The fact that the New Mexico State Legislature is controlled by Democrats should allow anyone to assume that it is a friendly
body for Governor Richardson. The NM Legislature is not friendly toward any governor, no matter what particular mix of political parties there may be.
And Bill Richardson is a very demanding governor, willing to use every power and trick at his disposal to see that his agenda is addressed and approved. When the NM Legislature adjourned the 2007 session without addressing several bills, Richardson called them back after only two days. That he called them back when he was traveling outside the state didn't sit well, and the NM Senate's first order of business was to adjourn. The NM House, however, did meet and passed
the following measures:
- A bill that gives domestic partnerships the same rights as married couples
- A $208 million highway bill
- An increase in domestic violence penalties
- A meth lab registry and cleanup procedures
All good stuff, really. GOP Representatives were understandably upset at both Richardson and the House leadership. I agree that this special session was probably equal parts Richardson trying to do what is good for New Mexico and what is good for his presidential aspirations - in fact, it may have more to do with the latter. But I'm certainly willing to allow some of that if it means that worthy legislation gets passed.
The New Mexico Senate is required by the state constitution to go back into session by Saturday if the House remains in session. Since the House has passed several bills that require the Senate's attention, as long as Speaker Lujan retains control over his Democrats, the House will remain in session long enough to bring the Senate back. At that point most of the anger at Richardson probably will have dissipated enough to allow them to work on the bills, and they will most likely pass.

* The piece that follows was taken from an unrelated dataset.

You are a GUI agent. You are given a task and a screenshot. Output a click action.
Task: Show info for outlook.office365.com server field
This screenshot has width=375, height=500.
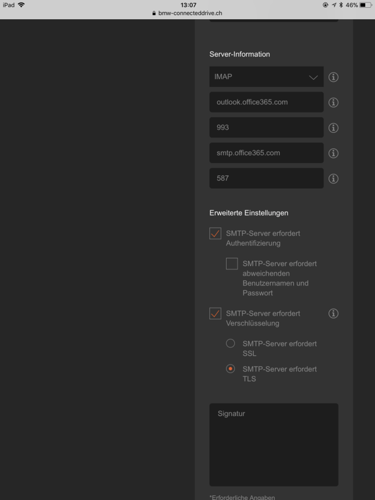[x=333, y=102]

This is great news for Richardson, because he is clearly running on his resume, both as a Clinton Administration official and as Governor of New Mexico.Update:
To quote from the latest Richardson campaign email, "[l]ately the media has been more fixated on the rock-star potential of candidates than their resumes." That's very true. However, it's not the kind of strategy that will convince the excited throngs turning out for Obama that they should switch their support to Richardson.